GIVEN DATA ▸
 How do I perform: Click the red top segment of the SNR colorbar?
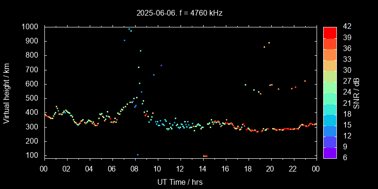330,32
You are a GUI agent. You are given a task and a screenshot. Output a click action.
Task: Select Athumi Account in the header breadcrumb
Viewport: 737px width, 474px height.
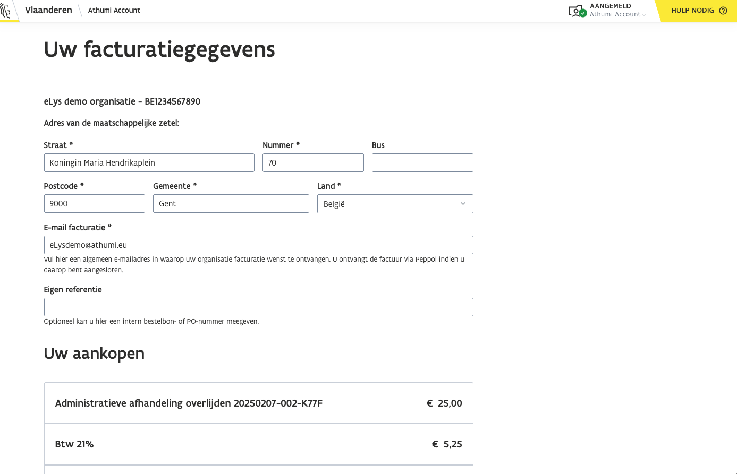click(x=114, y=10)
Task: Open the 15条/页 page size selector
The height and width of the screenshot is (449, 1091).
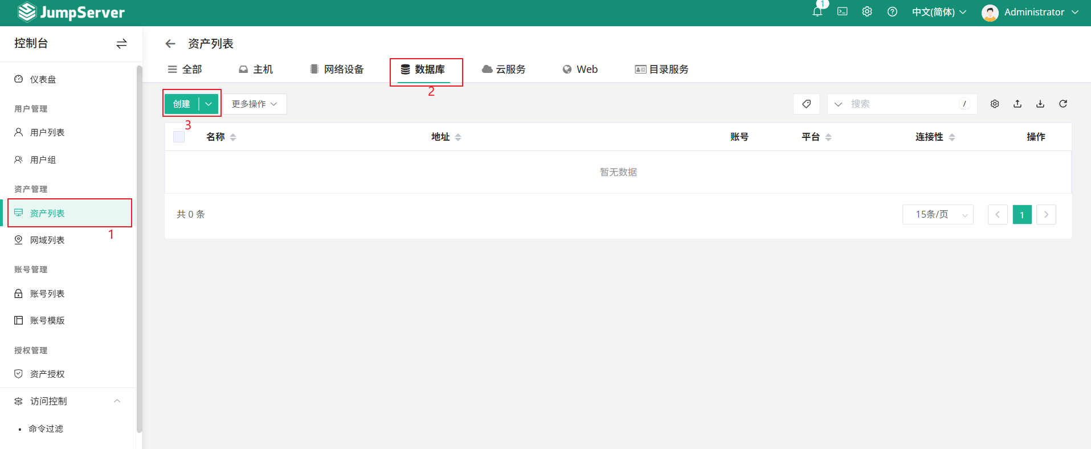Action: [x=938, y=215]
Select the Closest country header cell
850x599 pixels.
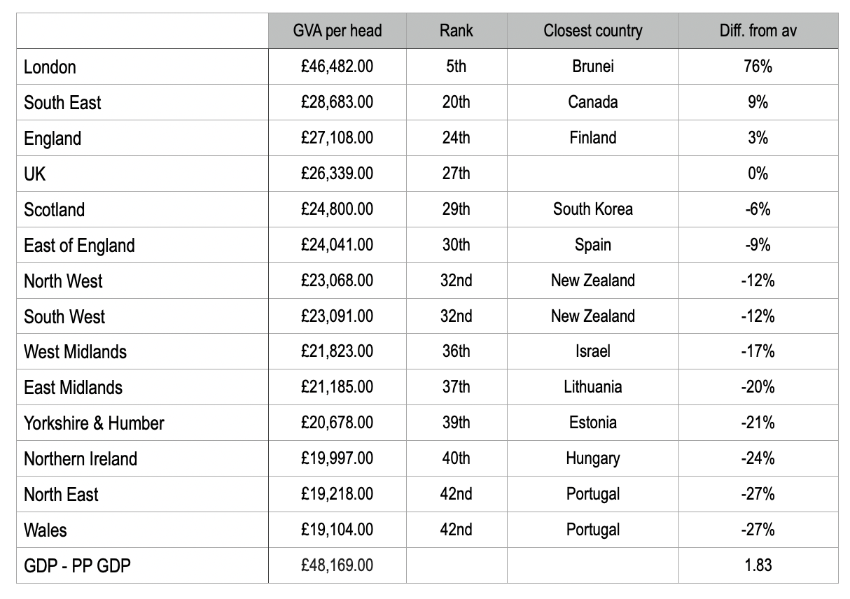point(592,31)
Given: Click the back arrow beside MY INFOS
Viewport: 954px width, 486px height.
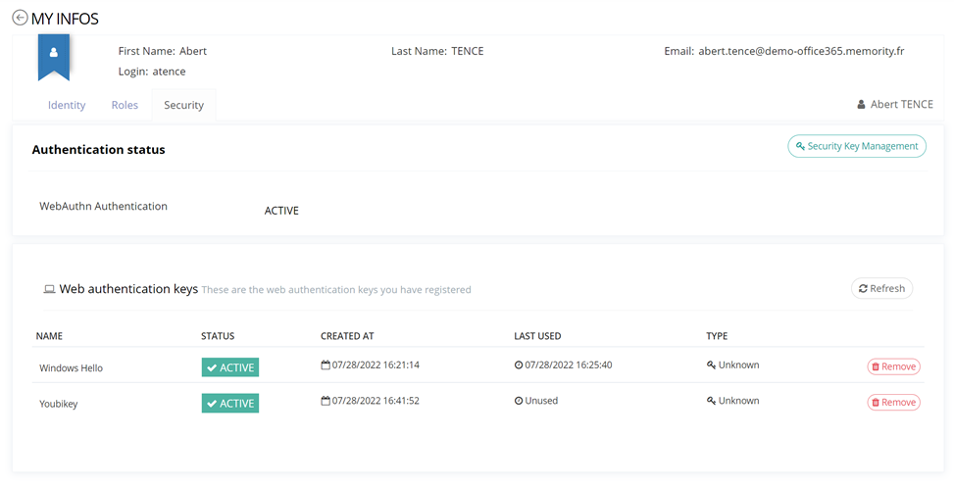Looking at the screenshot, I should point(19,18).
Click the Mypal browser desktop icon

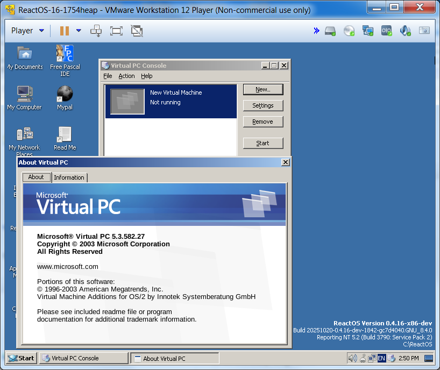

TO DO ▸ Pull every line containing the word "header" out of the entries above.

SOLUTION BELOW ▸
Task: Select Athumi Account in the header breadcrumb
Select the Closest country header cell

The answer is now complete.